On the Threshold of Shear-thinning Drop Fragmentation under Impulsive Acceleration

Through our previous works, we extensively explored the threshold of droplet fragmentation under impulsive acceleration, and its dependence on non-dimensional parameters such as Weber number, drop Ohnesorge number (Oh_d), ambient Ohnesorge number (Oh_a), and density ratio. We discovered that all four non-dimensional numbers could affect the appearance of non-trivial forward and backward-plume fragmentation morphologies (as opposed to the trivial backward bag breakup). Specifically, Oh_d (representative of drop viscosity) was found to be primary parameter controlling the appearance of instability driven plumes at the upstream pole, as well as delaying and possibly preventing the fragmentation process for drops.

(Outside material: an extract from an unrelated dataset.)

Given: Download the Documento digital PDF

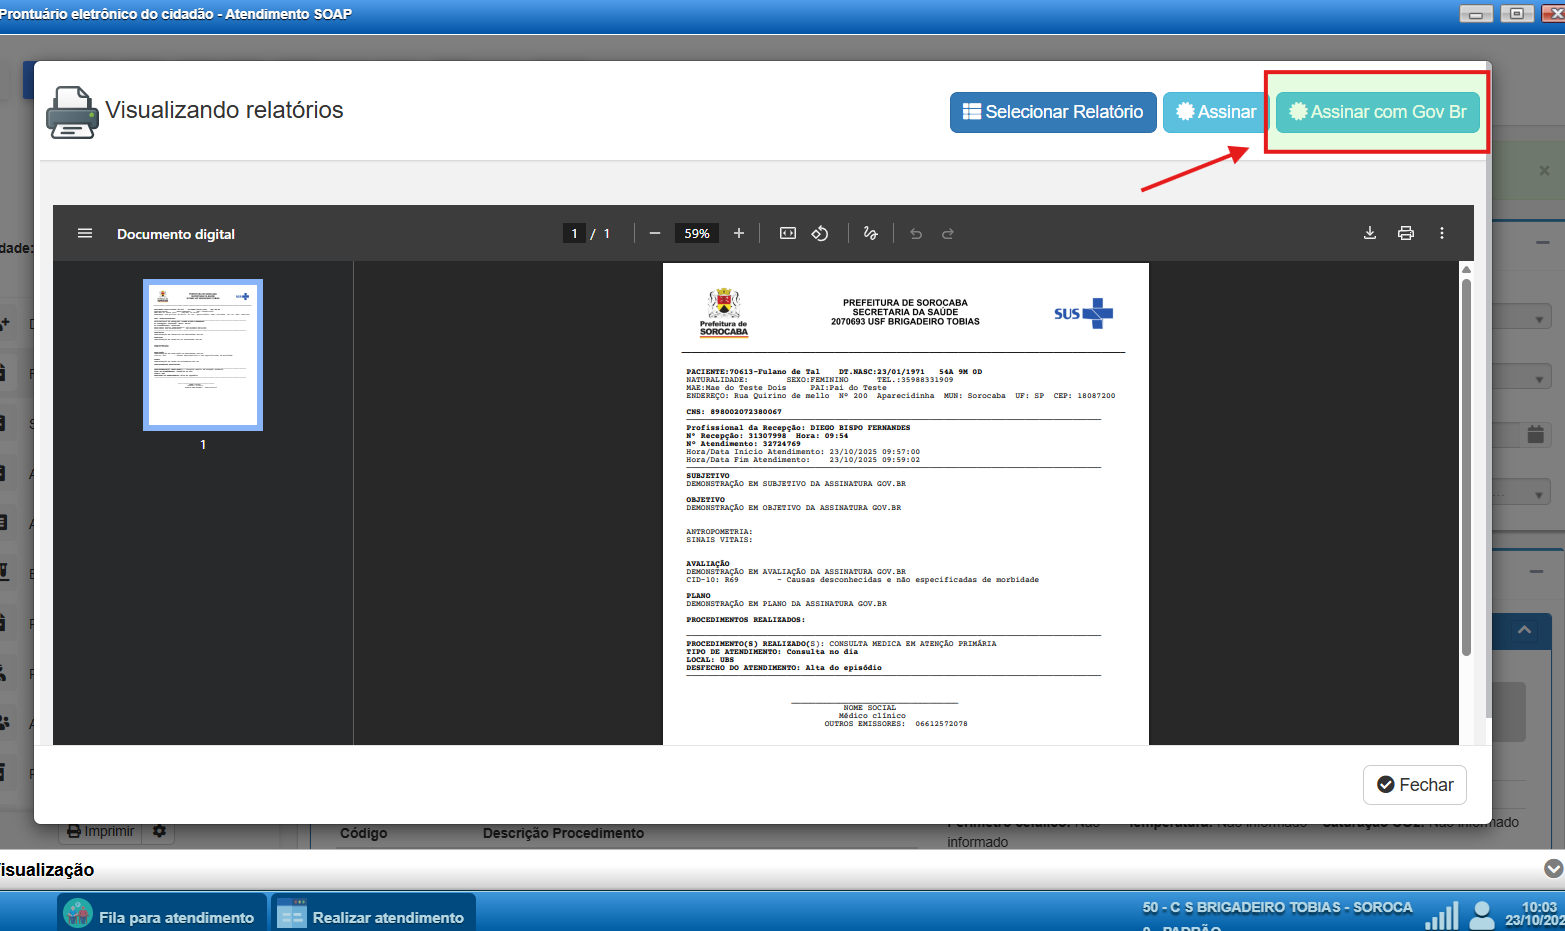Looking at the screenshot, I should [x=1370, y=234].
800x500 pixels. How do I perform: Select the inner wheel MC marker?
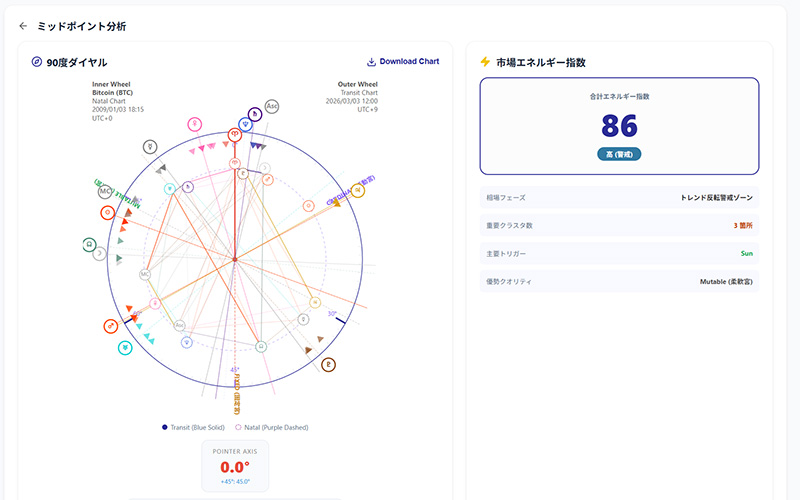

Incidentally, shear-thinning fluids (a special class of general viscous fluids) whose viscosity decreases when exposed to large strain rates, could show many orders of magnitude variance in local drop viscosities in different regions of a drop under aerodynamic stress, depending on local strain rates. The strain rates are expected to be the lowest at the droplet core, and hence expected to show the highest local drop Ohnesorge numbers (zero strain). Through this work, we explore the role of this inhomogeneity of local strain rates and corresponding local viscosities. Carreau constitutive model is the model of choice for the present work (since it allows finite zero and non-zero infinite strain rate viscosities, respectively) and is implemented in the open-source VOF based incompressible NS solver Basilisk. A range of zero-shear and infinite-shear Ohnesorge numbers are simulated, and the resulting deformation and fragmentation is analyzed.